Saved data entries
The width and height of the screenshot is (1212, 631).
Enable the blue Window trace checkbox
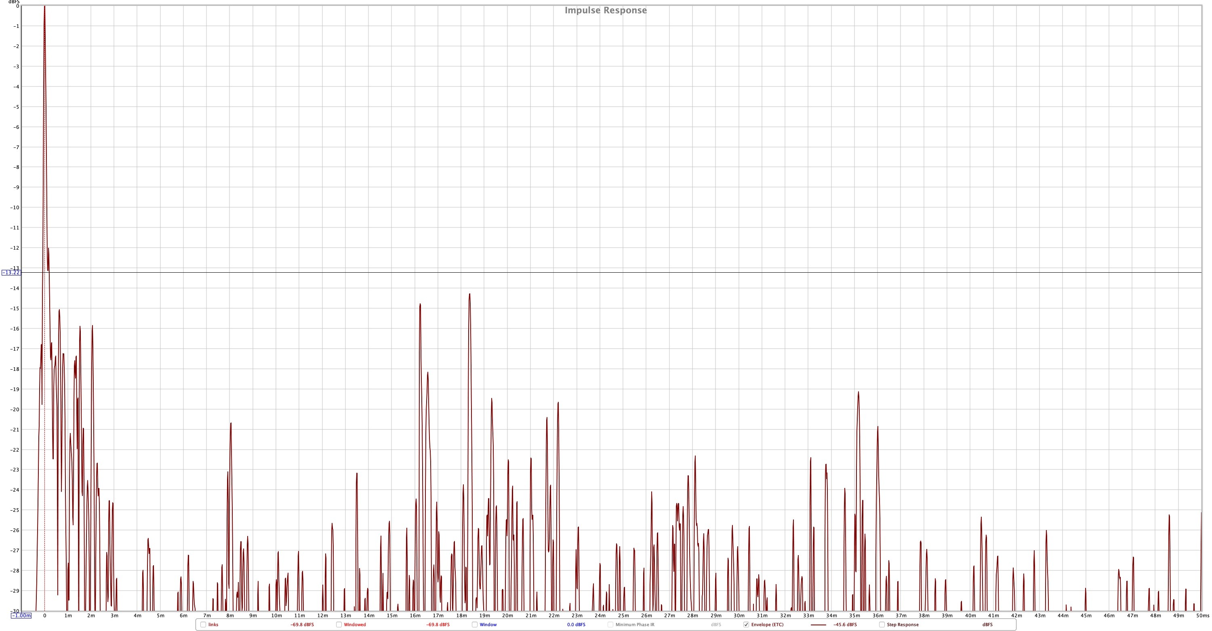474,624
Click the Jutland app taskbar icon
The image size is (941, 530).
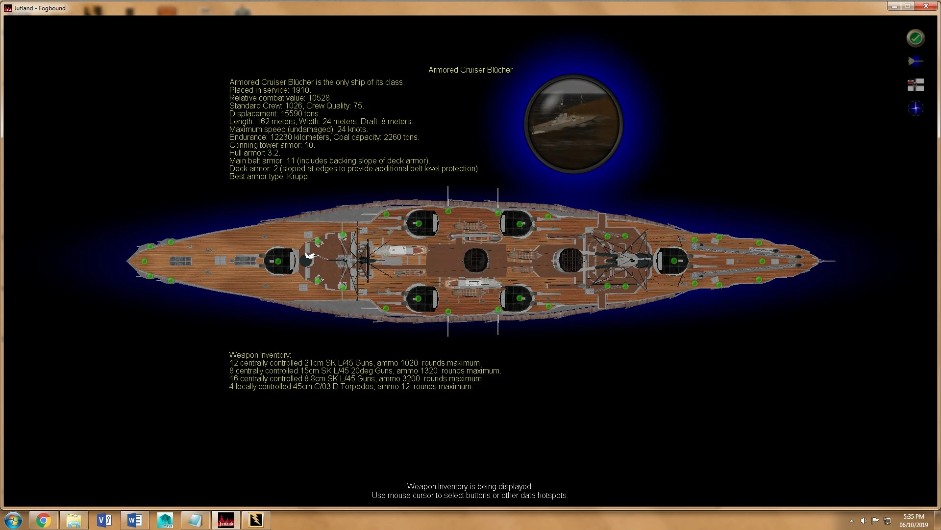[226, 520]
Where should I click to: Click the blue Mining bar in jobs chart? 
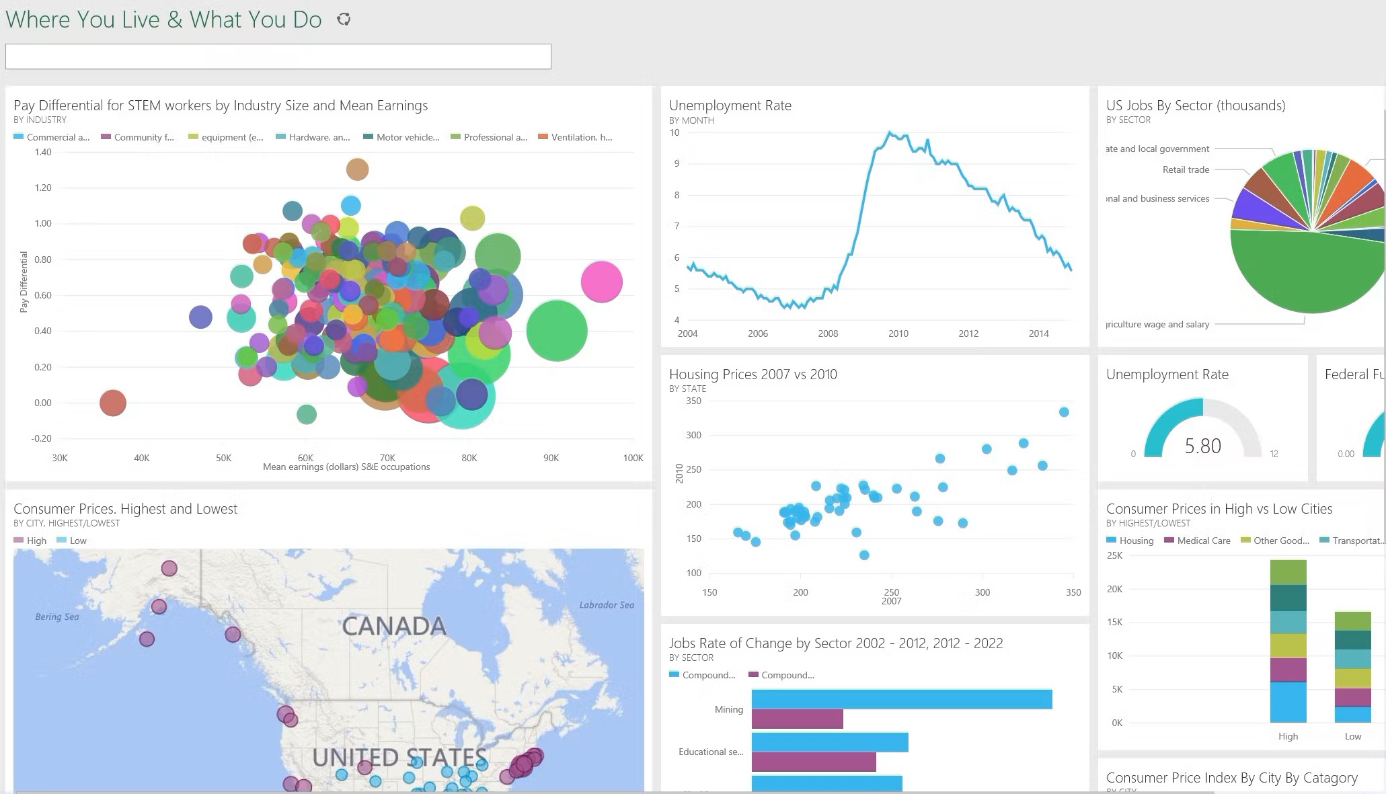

* What is required *
The records above must be retyped exactly. Please omit the pictures.

* Completed task *
The width and height of the screenshot is (1212, 631).
Enable the blue Window trace checkbox
474,624
Click the Jutland app taskbar icon
The image size is (941, 530).
[226, 520]
Where should I click to: Click the blue Mining bar in jobs chart? 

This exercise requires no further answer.